I will now turn the call over to Shig, our CFO, to discuss our results and outlook in more detail and then return with some closing remarks.
Shig Hamamatsu: Thank you, Eric and good afternoon everyone. I’m going to review our second quarter financial results and then provide our outlook for the third quarter and full year fiscal 2024. We delivered another strong quarter with a total revenue of $58.4 million, exceeding our guidance range of $57.4 million to $57.9 million. On a year-over-year basis, portal revenue grew 11% in the second quarter, driven by the strength of Ooma business as well as the addition of OnSIP. In the second quarter, business subscription and services revenue accounted for 57% of total subscription and services revenue as compared to 51% in the prior year quarter. Q2 product and other revenue came in at $3.6 million as compared to $4.7 million in the prior year quarter.
The prior year Q2 product revenue included certain accessory sales that did not recur this year. On the profitability front, the second quarter non-GAAP net income was $3.8 million at the high end of our guidance range of $3.5 million to $3.8 million and represented 26% increase over $3 million in the prior year quarter. Now, some details on our Q2 revenue. Ooma business subscription and services revenue grew 27% year-over-year in Q2, driven by user growth and the addition of OnSIP. Excluding the effect of OnSIP revenue contribution, Ooma business subscription and services revenue grew 15% year-over-year. On the residential side, subscription and services revenue were flat year-over-year. As a reminder, we had a one-time churn event during the first quarter with a particular customer with an unusual application where we lost approximately 4,000 fellow users and we saw a full quarter impact of it in Q2.

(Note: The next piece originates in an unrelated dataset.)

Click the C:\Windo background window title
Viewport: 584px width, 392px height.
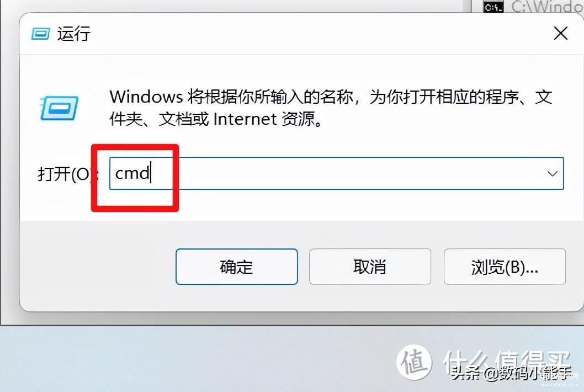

We expect Residential subscription revenue growth to resume at the low single-digit percentage on a year-over-year basis in the second half of this fiscal year. For the second quarter, total subscription and services revenue was $54.7 million or 94% of total revenue as compared to $48 million or 91% of total revenue in the prior year quarter. Now, some details on our key customer metrics. We ended the second quarter with 1.237 million core users, up from 1.225 million core users at the end of the first quarter. At the end of the second quarter, we had 467,000 business users or 38% of core — total core users, an increase of 18,000 from Q1. Our blended average monthly subscription and services revenue per core user or ARPU increased 5% year-over-year to $14.51, driven by an increase in mix of business users including higher ARPU Office Pro and Pro Plus users.
During the second quarter, we continue to see a healthy Office Pro and Pro Plus take rate with 55% of new Office users opting for these higher tier services, which was up from 47% in the prior year quarter. Overall, 27% of Ooma Office users have now subscribed to our Pro or Pro Plus tier. Our annual exit recurring revenue grew to $215.4 million and was up 15% year-over-year. Our net dollar subscription retention rate for the quarter was 99% as compared to 99% in the first quarter. Now, some details on our gross margin. Our subscription and services gross margin for the second quarter was 72% as compared to 74% in the prior year. As a reminder, subscription and services gross margin for the second quarter this fiscal year included the impact of OnSIP gross margin, which is running lower relative to Ooma’s subscription gross margin of 73% when OnSIP is excluded.
Q2 subscription and services gross margin this year was also impacted by certain upfront investments we made for our largest customer as we prepare for further expansion into new regions in the second half of this fiscal year. Product and other gross margin the second quarter was negative 73% as compared to negative 31% for the same period last year. As mentioned on our last call, the decline in Q2 product gross margin this year versus last year was anticipated and was primarily due to the following three factors. First, we saw the sell through impact of certain higher cost components that we had procured in the last fiscal year to stay ahead of pandemic driven supply chain issues. Second, that prior year Q2 product gross margin benefited from certain accessories sales that did not recur this year.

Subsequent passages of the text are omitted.